We first define some terms:
* T = total number of informative chromosomes; T = R+NR
* R1 = number of recombinant chromosomes in phase 1
* NR1 = number of non-recombinant chromosomes in phase 1
* R2 = number of recombinant chromosomes in phase 2
* NR2 = number of non-recombinant chromosomes in phase 2
* θ = recombination fraction (i.e., map distance) between $m$ and $D$
As before, we define the LOD score as:
$$ \begin{aligned}\text{LOD score} &= \log{\frac{\text{probability of observed pedigree data given } 0<\theta<\frac{1}{2}}{\text{probability of observed pedigree data given } \theta=\frac{1}{2}}} \\
&= \log{\frac{\text{probability}(\theta)}{\text{probability}(\frac{1}{2})}}\end{aligned}
$$
Since we don't know what the phase is, we must calculate $\text{probabilty}(\theta)$ for both phases:
$$\text{probabilty}(\theta)_1=\theta^{R1} \cdot (1-\theta)^{NR1} \\
\text{probabilty}(\theta)_2=\theta^{R2} \cdot (1-\theta)^{NR2} $$
And since phase 1 and phase 2 are equally likely, we take the average of both for the LOD score:
$$ \begin{aligned} \text{LOD} &=\log{\frac{\frac{\theta^{R1} \cdot (1-\theta)^{NR1}+\theta^{R2} \cdot (1-\theta)^{NR2}}{2}}{(\frac{1}{2})^{R+NR}}} \\
&=(T-1)\log{2}+\log{\theta^{R1} \cdot (1-\theta)^{NR1}+\theta^{R2} \cdot (1-\theta)^{NR2}}\end{aligned}$$
In this example, there are a total of 5 informative chromosomes (R1=1, NR1=4; R2=4, NR2=1).
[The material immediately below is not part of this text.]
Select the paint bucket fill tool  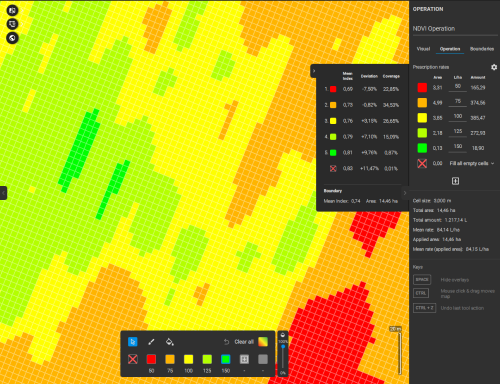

Using the formula, we can calculate that at θ=0.25 we get a max LOD score of 0.25 - this does not cross the threshold of LOD=3.3 and therefore is not evidence of linkage. When the phase is unknown, LOD scores will be substantially lower than if the phase were known. If we knew the phase in our example to be phase 1, we could calculate at θ=0.25, LOD=0.403. That's still not significant but it's higher.
One last important point on LOD scores is that they are additive. This is because probabilities (odds) are multiplicative, but since we're using the logarithm of odds, we can use addition. In our example above, we were able to calculate the LOD score for linkage between $D$ and $m$ for this family as LOD=0.25 at θ=0.25. If we obtained data from another family that resulted in LOD=0.24 at θ=0.25, we could then combine the data for the two families as LOD=0.25+0.29=0.54. This makes analyzing the data much easier and intuitive; the more data you have, the stronger case you have for linkage.